提示された文章 =
連載コラム『サラリーマンが知っておきたいマネーテクニック』では、会社員が身につけておきたいマネーに関する知識やスキル・テクニック・ノウハウを、ファイナンシャルプランナーの中村宏氏が、独断も交えながらお伝えします。
晩婚夫婦の家計で注意すべきこと
平成23年の平均初婚年齢は、夫が30.7歳、妻は29.0歳です。約20年前の平成5年には、夫が28.4歳、妻が26.1歳でした。年齢別の妻の初婚率(女性人口千対)を見ても、30歳~34歳は平成23年が27.80、平成5年には16.72。35歳~39歳は平成23年が9.68、平成5年は3.35です。これらのことからも、晩婚化が着実に進んできていることがわかります。
男性も女性も、20歳代で結婚するのと、30歳代半ば以降で結婚するのとでは、その後の家計を運営する上で注意すべきことが大きく異なります。
晩婚夫婦も、DINKS(ダブルインカム・ノーキッズ)で通して行くなら、現役時代、リタイア時代を通じて、経済的に豊かな暮らしをすることができるでしょう。
また、独身時代に普通の人より長く働いた分、十分な金融資産を夫婦で持ち寄って結婚した場合は、その後の家計に支障をきたすことはないでしょう。
しかし、独身時代にあまり貯蓄をしていなかったにも関わらず、結婚後は「子供を産んで育て、マイホームを取得し、住宅ローンを返済しつつ、老後の準備もしていく」という普通のライフプランを想定するなら、結婚生活のスタートからリタイアまでの期間が短い分、より慎重で計画的な家計運営が求められます。
子供とマイホーム取得のプランを大急ぎで立てる
妻の出産年齢を考えると、子供をいつ、何人欲しいかは、結婚後すぐに考える必要があります。例えば、夫が40歳のときに末子が生まれた場合、夫が定年を迎える60歳になっても大学の学費などの支出があと数年続くことを覚悟しなければなりません。65歳まで働くことができても、定年退職後に報酬を減らして再雇用をする企業が多く、少なくなった収入から学費を負担するのは大変です。退職金を子供に使うと、夫婦の老後の資金が少なくなります。

データセット =
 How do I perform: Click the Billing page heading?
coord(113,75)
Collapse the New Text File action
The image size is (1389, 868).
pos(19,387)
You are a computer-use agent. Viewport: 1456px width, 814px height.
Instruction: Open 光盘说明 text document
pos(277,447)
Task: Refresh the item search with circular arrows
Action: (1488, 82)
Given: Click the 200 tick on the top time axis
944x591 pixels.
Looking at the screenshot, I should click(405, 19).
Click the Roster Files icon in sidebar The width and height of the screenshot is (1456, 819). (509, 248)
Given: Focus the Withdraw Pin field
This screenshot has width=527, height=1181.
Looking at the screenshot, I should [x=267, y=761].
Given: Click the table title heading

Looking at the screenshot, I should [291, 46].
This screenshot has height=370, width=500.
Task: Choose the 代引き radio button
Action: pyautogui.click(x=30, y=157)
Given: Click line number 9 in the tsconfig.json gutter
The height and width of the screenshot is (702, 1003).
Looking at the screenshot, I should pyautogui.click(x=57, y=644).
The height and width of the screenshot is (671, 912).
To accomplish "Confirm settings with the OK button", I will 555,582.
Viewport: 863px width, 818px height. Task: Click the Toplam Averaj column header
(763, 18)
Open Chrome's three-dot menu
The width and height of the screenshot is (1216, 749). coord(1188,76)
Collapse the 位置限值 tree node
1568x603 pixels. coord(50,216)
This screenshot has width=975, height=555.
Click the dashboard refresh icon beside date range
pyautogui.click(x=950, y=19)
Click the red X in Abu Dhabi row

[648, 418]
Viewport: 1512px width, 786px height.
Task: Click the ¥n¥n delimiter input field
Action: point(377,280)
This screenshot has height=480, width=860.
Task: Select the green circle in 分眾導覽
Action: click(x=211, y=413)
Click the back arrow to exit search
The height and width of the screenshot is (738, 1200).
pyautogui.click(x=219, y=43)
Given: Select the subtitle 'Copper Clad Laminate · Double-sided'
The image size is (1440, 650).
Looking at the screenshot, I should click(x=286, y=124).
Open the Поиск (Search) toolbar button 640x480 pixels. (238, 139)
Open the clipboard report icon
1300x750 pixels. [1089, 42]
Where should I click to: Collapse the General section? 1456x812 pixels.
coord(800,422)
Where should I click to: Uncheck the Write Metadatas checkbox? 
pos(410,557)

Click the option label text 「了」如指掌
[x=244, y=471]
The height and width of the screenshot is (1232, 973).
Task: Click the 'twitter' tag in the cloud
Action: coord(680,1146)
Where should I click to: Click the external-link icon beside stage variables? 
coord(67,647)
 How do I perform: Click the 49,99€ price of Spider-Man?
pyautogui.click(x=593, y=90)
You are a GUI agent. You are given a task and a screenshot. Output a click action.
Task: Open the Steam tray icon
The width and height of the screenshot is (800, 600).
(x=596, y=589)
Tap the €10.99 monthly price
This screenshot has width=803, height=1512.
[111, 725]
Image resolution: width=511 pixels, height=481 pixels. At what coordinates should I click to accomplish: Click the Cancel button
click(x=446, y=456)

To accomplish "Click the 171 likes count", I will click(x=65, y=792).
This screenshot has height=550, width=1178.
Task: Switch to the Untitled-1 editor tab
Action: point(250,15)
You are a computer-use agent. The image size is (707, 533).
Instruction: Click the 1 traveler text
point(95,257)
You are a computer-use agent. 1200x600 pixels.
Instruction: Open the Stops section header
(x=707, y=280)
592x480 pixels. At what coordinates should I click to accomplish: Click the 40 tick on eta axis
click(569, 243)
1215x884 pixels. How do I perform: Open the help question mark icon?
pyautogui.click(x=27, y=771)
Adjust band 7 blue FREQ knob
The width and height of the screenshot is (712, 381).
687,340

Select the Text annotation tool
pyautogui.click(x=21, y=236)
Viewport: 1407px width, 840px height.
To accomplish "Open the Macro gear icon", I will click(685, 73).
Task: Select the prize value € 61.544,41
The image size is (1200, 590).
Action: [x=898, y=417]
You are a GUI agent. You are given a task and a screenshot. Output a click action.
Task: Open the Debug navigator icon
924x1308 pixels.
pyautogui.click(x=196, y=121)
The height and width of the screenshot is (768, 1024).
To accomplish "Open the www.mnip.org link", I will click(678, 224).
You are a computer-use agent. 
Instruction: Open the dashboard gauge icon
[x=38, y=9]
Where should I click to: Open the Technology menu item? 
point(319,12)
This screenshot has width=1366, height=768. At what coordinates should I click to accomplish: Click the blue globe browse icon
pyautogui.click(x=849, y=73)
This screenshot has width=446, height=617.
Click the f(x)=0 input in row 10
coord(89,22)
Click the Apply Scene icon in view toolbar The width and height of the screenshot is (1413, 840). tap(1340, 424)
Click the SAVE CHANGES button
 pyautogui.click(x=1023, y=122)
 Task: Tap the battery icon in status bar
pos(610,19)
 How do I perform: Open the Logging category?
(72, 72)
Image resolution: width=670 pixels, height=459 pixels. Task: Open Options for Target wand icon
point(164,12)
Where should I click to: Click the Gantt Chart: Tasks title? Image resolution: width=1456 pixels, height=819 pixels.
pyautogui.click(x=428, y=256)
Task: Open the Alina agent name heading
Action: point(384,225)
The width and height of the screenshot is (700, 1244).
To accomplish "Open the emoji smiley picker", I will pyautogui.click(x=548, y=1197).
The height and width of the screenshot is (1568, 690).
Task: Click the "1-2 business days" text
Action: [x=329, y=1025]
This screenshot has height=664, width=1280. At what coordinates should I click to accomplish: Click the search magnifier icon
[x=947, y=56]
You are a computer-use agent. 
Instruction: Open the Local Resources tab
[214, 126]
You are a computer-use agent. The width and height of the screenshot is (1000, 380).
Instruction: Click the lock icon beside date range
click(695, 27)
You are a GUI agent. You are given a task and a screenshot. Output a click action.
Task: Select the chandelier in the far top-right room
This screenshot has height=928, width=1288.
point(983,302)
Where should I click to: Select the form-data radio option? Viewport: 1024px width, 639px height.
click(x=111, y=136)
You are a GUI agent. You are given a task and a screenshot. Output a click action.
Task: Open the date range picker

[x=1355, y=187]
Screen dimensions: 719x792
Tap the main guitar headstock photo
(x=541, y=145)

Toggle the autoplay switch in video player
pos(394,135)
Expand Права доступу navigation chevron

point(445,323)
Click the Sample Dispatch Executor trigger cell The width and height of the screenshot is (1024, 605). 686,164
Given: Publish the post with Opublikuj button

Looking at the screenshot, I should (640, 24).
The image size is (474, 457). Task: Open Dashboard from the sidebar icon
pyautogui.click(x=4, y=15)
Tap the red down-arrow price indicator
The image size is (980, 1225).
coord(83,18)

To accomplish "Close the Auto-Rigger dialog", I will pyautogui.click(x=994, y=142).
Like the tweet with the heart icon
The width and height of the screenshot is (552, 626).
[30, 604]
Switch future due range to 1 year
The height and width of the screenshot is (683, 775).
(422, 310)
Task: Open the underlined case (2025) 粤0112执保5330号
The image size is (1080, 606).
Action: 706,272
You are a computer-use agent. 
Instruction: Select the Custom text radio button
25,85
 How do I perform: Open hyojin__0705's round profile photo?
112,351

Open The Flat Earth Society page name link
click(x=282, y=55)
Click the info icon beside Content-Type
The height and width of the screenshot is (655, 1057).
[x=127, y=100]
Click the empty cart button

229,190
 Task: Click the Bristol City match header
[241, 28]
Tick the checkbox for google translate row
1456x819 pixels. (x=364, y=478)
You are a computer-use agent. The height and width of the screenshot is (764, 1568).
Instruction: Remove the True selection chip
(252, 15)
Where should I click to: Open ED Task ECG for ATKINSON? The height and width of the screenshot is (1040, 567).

与えられた依頼 A =
晩婚夫婦の家計についてのコラムによると、平成23年の夫の平均初婚年齢は何歳か。
与えられた依頼 B =
晩婚夫婦の家計についてのコラムのうち、「また、独身時代に普通の人より」で始まり「老後の資金が少なくなります。」で終わる箇所を、一字一句変えずに書き写すこと。
与えられた依頼 C =
晩婚夫婦の家計についてのコラムを二文で要約せよ。
回答には晩婚夫婦の家計についてのコラムだけを使い、記録は参照しないでください。

最終回答 A =
30.7歳。

最終回答 B =
また、独身時代に普通の人より長く働いた分、十分な金融資産を夫婦で持ち寄って結婚した場合は、その後の家計に支障をきたすことはないでしょう。
しかし、独身時代にあまり貯蓄をしていなかったにも関わらず、結婚後は「子供を産んで育て、マイホームを取得し、住宅ローンを返済しつつ、老後の準備もしていく」という普通のライフプランを想定するなら、結婚生活のスタートからリタイアまでの期間が短い分、より慎重で計画的な家計運営が求められます。
子供とマイホーム取得のプランを大急ぎで立てる
妻の出産年齢を考えると、子供をいつ、何人欲しいかは、結婚後すぐに考える必要があります。例えば、夫が40歳のときに末子が生まれた場合、夫が定年を迎える60歳になっても大学の学費などの支出があと数年続くことを覚悟しなければなりません。65歳まで働くことができても、定年退職後に報酬を減らして再雇用をする企業が多く、少なくなった収入から学費を負担するのは大変です。退職金を子供に使うと、夫婦の老後の資金が少なくなります。

最終回答 C =
平成23年の平均初婚年齢は夫30.7歳、妻29.0歳で、約20年前より上がっており、晩婚化が着実に進んでいる。独身時代にあまり貯蓄していない晩婚夫婦が子供やマイホーム、老後の準備を含む普通のライフプランを想定するなら、リタイアまでの期間が短い分、慎重で計画的な家計運営が求められ、子供をいつ何人欲しいかは結婚後すぐに考える必要がある。